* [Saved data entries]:

******************************

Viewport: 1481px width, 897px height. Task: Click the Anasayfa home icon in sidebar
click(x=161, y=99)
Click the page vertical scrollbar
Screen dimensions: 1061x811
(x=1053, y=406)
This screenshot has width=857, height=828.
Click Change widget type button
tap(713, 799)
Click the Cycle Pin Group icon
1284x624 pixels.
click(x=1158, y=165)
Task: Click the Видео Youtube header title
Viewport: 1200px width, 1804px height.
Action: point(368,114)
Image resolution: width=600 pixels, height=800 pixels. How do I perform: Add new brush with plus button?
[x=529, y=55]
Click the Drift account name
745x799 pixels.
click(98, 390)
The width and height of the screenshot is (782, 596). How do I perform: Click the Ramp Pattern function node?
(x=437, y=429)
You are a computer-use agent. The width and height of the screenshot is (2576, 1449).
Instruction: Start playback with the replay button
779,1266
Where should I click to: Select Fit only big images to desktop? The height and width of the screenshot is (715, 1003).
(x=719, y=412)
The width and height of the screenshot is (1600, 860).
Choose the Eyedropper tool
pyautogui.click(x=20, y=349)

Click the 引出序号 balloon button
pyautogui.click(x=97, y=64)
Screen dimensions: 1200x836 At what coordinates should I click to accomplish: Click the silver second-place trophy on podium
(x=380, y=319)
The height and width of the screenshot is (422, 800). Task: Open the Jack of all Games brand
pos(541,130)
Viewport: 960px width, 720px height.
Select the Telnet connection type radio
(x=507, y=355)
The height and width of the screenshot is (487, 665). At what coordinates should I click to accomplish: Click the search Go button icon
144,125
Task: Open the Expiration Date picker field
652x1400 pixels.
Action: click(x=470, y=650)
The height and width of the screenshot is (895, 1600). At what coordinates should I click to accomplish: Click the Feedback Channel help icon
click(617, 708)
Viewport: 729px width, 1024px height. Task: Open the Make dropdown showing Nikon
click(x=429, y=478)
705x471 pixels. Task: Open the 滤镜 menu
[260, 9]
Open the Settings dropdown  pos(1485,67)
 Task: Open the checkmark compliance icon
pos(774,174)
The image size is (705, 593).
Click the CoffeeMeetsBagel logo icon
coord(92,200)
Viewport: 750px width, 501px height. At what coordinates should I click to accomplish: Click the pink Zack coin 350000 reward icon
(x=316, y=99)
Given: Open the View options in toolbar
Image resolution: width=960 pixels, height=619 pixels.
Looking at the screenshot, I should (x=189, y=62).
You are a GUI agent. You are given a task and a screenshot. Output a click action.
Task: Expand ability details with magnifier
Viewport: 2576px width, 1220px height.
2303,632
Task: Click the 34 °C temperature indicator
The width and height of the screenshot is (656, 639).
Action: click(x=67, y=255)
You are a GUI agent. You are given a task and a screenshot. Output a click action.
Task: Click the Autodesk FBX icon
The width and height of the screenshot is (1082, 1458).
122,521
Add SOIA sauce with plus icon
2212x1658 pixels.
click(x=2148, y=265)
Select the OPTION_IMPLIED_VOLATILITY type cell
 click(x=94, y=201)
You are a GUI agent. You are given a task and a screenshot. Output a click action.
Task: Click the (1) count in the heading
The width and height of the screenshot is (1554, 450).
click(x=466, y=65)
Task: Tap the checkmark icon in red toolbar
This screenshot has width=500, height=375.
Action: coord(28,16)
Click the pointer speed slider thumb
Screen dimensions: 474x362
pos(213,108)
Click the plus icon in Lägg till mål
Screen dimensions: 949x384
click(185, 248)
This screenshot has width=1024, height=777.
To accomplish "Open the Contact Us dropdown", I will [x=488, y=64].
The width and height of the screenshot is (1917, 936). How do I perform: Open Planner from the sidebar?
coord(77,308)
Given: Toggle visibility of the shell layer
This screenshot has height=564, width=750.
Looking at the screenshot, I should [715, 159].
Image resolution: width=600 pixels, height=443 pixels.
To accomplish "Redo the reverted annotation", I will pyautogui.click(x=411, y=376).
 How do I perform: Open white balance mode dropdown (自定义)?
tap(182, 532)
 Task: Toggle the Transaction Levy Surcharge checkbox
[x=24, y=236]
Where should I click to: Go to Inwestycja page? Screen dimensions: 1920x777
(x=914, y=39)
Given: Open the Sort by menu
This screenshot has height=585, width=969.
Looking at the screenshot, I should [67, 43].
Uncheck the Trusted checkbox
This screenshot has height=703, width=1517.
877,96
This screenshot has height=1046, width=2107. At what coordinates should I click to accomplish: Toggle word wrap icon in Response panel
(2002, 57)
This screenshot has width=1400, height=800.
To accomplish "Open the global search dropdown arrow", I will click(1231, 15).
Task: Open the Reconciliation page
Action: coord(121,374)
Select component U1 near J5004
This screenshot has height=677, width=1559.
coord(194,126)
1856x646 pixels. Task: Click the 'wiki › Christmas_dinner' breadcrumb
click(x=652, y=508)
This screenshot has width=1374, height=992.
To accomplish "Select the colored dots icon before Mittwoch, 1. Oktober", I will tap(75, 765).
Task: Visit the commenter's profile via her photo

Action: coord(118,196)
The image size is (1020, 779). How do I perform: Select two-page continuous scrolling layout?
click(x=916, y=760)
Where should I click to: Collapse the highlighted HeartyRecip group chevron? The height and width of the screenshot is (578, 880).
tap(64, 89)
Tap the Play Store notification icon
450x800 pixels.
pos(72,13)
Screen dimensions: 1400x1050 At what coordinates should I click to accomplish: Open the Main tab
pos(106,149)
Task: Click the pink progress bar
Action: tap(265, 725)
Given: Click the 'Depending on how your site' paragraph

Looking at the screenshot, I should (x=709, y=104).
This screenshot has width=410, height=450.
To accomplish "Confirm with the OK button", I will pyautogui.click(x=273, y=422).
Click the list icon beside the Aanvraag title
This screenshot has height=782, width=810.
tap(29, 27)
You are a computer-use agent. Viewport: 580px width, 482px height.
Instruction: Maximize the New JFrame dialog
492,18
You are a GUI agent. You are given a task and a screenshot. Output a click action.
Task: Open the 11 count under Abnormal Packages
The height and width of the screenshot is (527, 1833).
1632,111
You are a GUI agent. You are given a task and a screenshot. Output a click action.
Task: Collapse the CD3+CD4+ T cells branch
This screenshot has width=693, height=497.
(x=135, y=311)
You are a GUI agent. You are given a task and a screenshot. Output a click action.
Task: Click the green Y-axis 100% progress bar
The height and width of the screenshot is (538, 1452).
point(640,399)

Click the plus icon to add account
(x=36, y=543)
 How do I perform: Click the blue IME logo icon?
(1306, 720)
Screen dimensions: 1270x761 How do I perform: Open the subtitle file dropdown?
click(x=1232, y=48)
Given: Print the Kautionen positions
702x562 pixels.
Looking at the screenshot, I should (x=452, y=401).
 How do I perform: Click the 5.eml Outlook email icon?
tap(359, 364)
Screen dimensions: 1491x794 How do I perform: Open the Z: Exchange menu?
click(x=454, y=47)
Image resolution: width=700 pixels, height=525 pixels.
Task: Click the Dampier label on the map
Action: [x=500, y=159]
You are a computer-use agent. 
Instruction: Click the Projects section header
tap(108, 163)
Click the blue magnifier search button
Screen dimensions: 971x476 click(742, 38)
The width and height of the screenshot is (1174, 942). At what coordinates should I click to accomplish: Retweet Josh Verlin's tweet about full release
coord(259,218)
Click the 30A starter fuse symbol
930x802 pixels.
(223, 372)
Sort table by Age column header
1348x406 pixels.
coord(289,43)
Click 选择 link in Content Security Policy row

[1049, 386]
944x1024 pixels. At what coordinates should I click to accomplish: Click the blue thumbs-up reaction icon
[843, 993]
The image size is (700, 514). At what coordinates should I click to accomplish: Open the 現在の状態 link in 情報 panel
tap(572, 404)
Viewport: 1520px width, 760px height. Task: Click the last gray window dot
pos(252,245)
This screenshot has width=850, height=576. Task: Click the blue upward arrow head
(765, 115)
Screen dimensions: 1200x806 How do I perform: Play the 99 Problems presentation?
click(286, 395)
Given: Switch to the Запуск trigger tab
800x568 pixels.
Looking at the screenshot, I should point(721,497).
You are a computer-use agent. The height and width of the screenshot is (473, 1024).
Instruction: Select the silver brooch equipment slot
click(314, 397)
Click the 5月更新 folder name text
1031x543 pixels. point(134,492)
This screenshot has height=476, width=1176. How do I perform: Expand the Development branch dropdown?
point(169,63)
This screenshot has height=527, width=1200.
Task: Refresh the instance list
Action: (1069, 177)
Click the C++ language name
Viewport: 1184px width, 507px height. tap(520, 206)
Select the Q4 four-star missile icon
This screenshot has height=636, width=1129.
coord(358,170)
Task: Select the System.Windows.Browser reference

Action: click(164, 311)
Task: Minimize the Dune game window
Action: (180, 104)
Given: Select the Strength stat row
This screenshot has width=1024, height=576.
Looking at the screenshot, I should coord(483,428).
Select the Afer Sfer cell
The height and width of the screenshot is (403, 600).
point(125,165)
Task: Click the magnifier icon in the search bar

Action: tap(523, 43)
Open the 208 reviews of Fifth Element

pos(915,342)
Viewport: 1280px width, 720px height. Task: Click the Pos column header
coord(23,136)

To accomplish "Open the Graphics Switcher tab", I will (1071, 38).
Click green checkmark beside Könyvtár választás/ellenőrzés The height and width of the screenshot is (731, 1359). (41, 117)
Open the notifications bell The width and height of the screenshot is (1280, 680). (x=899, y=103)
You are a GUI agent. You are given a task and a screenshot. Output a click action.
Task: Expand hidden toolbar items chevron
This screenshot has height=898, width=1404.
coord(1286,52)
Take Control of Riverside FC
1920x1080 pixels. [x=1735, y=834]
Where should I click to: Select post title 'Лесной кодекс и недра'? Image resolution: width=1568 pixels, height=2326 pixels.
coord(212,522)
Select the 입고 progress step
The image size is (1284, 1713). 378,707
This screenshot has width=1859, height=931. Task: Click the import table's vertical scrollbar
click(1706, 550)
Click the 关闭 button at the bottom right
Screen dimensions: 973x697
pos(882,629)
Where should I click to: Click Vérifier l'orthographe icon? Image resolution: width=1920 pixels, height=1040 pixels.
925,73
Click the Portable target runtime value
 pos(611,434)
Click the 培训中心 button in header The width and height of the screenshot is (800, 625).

******************************

If a line above includes the string "Sort", pick it out.

* [Solution]:
Given: Open the Sort by menu
Sort table by Age column header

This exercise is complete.